The present invention relates to an apparatus for seaming can ends to cylindrical cans which have been filled with contents.
One known can end seaming machine is disclosed in U.S. Pat. No. 1,929,339. A can after it has been filled with contents is delivered by a belt conveyor, then turned by a timing table, and a can end is placed on the can while the can is being turned and guided by a feed turret. Thereafter, the can is turned by a clincher turret while at the same time the end hook of the can end and the flange of the can are clinched by a clincher mechanism, after which the can end is finally fixed to the can by a double seamer mechanism.

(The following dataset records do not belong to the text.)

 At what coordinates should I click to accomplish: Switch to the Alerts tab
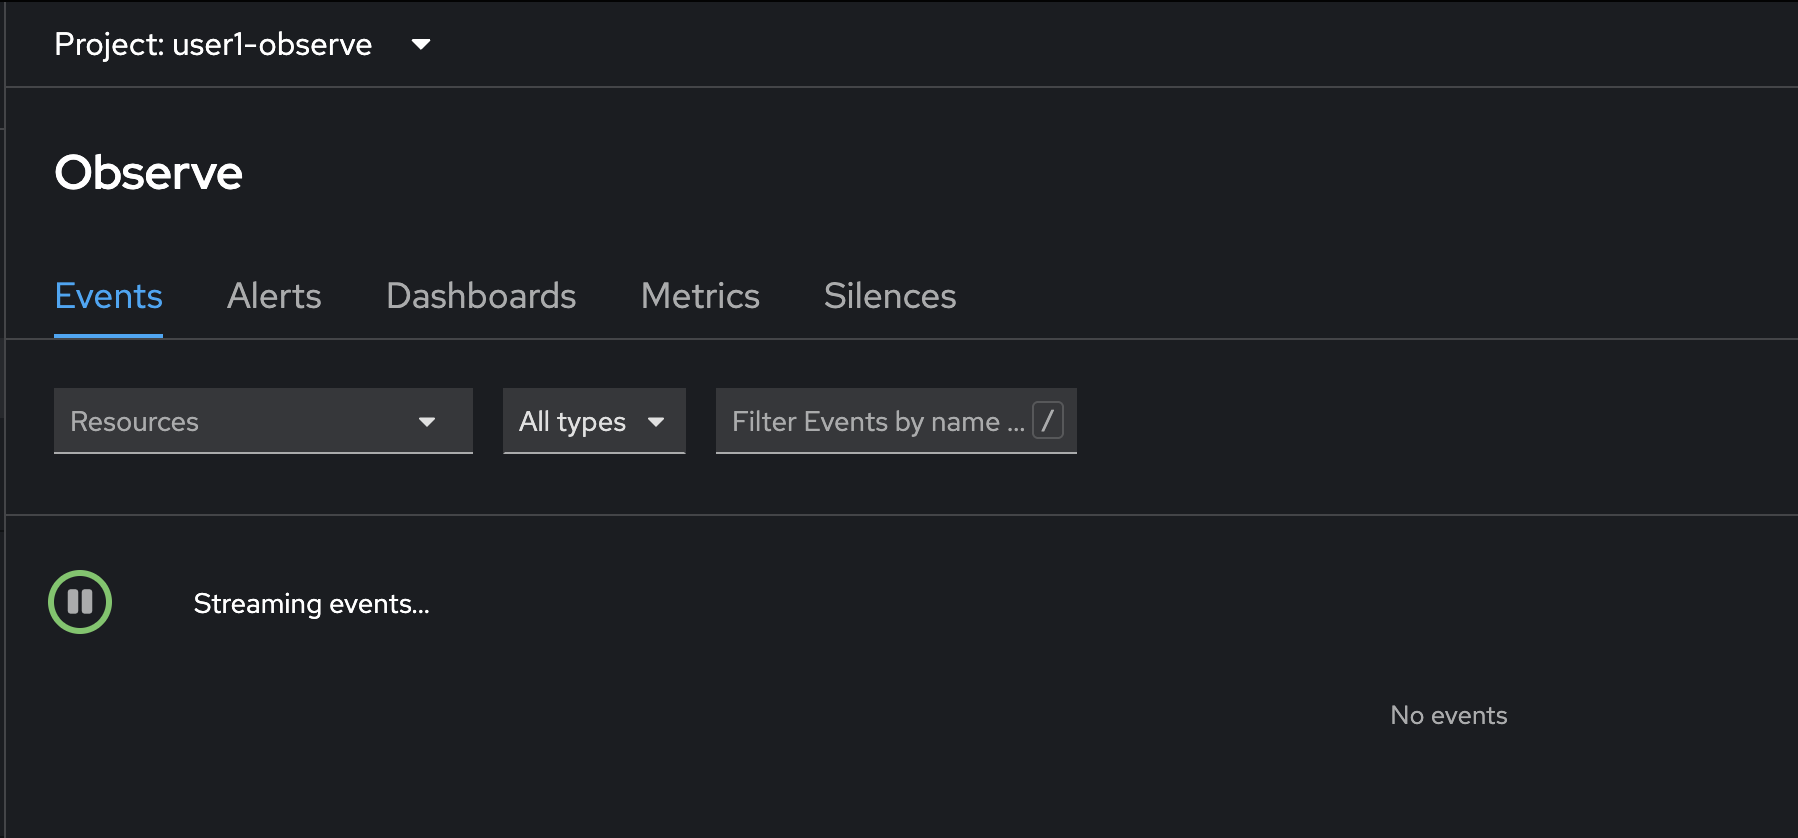click(x=274, y=297)
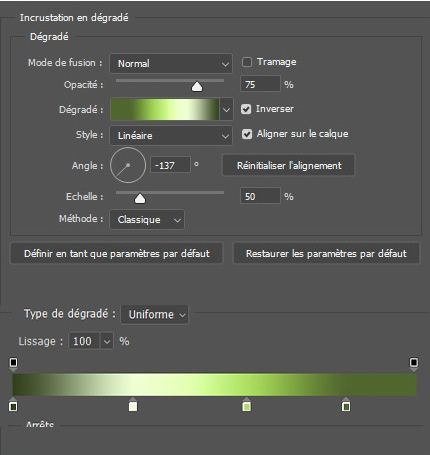Click Restaurer les paramètres par défaut
Screen dimensions: 430x455
coord(326,253)
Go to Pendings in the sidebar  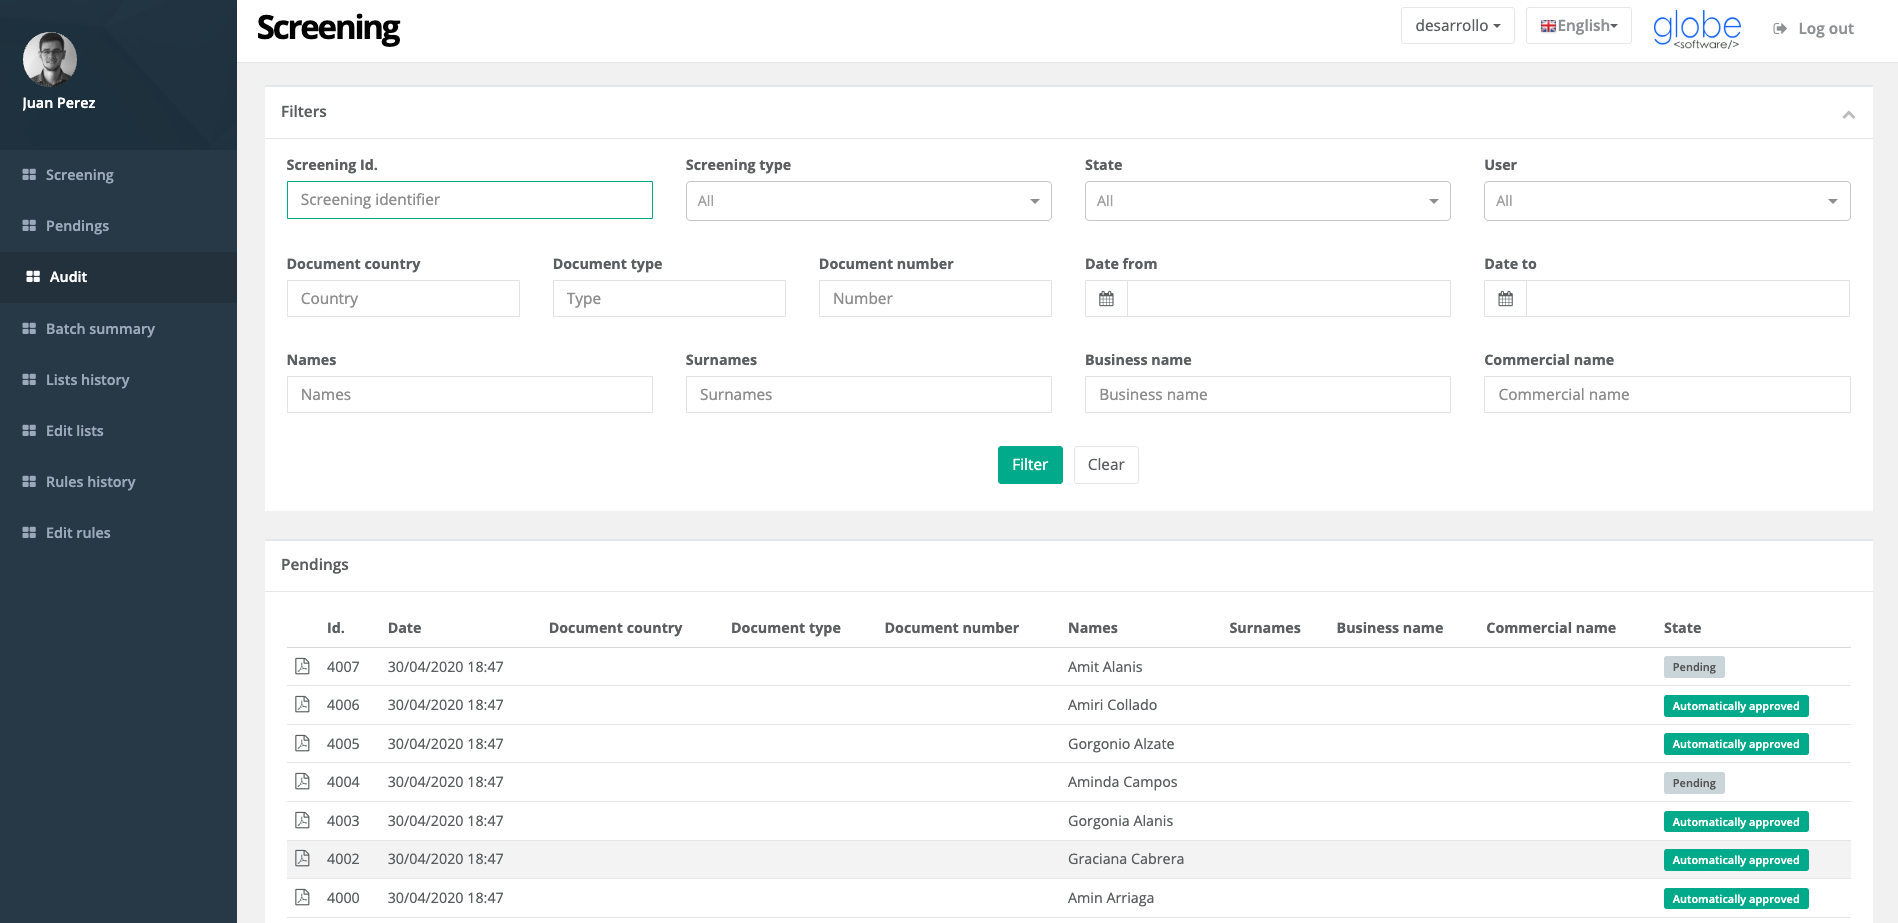(77, 226)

When the filled can is turned by the timing table, the direction of feed of the can is continuously varied, thereby applying centrifugal forces to the contents of the can. At the time the can end is placed over the can, the can is speeded up by the feed turret and hence the contents of the can are subjected to inertia. When the can is turned by the clincher turret while the can end is being clinched to the can, the direction of feed of the can is also varied, and centrifugal forces are imposed on the contents of the can. The higher the speed at which the can is fed, the more difficult it becomes to prevent the contents from jumping out of the can.
According to the current practice in the can making industry, can ends are seamed to cans at a rate of 1,400 to 1,500 cans per minute. When the can end seaming process is performed at such a high speed, it is entirely impossible to prevent the contents from being thrown out of the can under the inertia and centrifugal forces produced at the high feed speed and the varying direction of feed.

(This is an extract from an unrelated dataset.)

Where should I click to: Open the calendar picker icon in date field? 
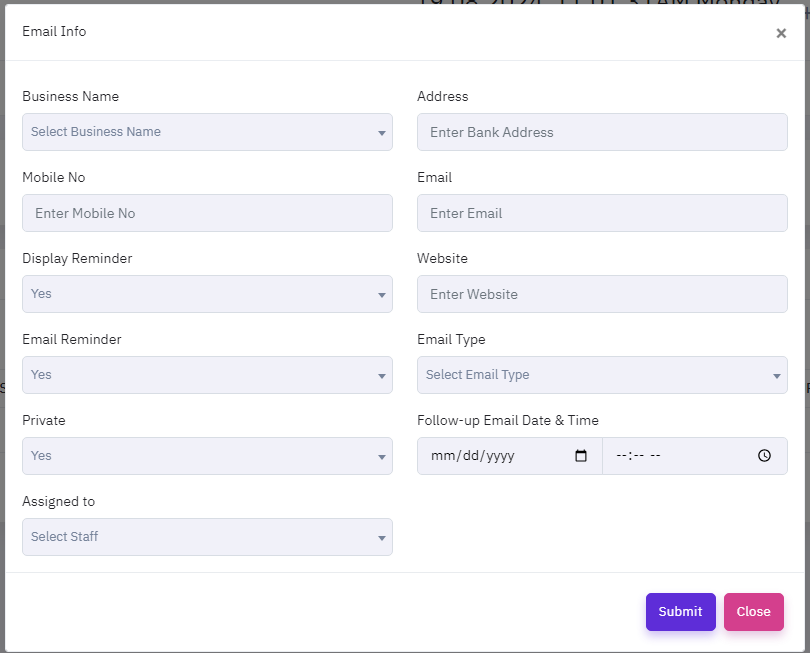pos(581,456)
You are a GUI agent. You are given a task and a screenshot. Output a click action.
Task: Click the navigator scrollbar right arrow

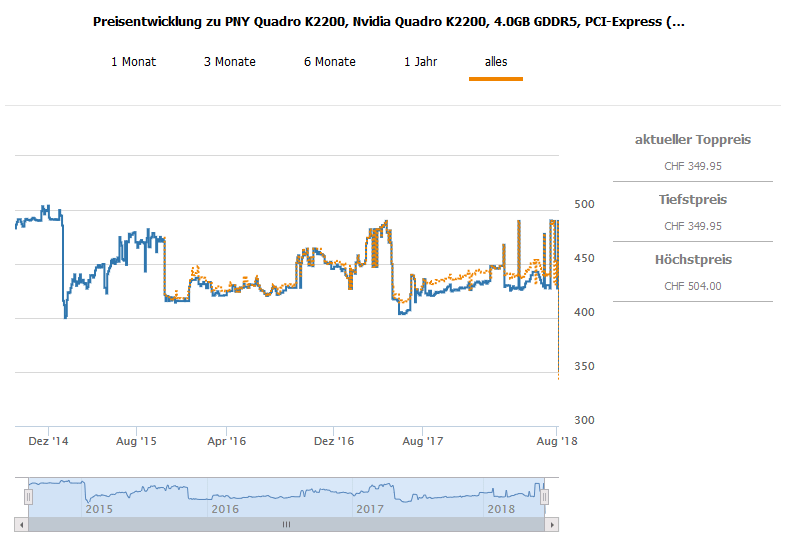tap(552, 524)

If the seaming rate is increased while allowing the contents out of the cans, then the rate of production of cans is increased, but a large quantity of thrown-out contents is wasted and the cost of manufacture of the cans is increased.
U.S. Pat. No. 3,730,118 discloses an apparatus for seaming a can end to a filled can while the can is being horizontally supported and linearly fed at a predetermined speed. According to the disclosed apparatus, the end hook of the can end and the flange of the can are pressed against a linear clincher, and the can end is seamed to the can by rolling the can end and the can along the clincher.
However, the apparatus does not have means for pressing the can end to the can when the can end is crimped onto the can. Therefore, the can end may not reliably be crimped onto the can at times. Another problem is associated with the present trend for the reduction of the thickness or gauge of can ends and cans from the standpoint of providing a saving of the can material. When the end hook of a can end of reduced thickness and the flange of a can of reduced thickness are pressed against the linear clincher to crimp the can end onto the can, the can end and the can tend to be deformed under pressure, and the can end may not be reliably seamed to the can .
The same problem occurs when a metal can end is to be seamed to a can made of a thin plastic sheet.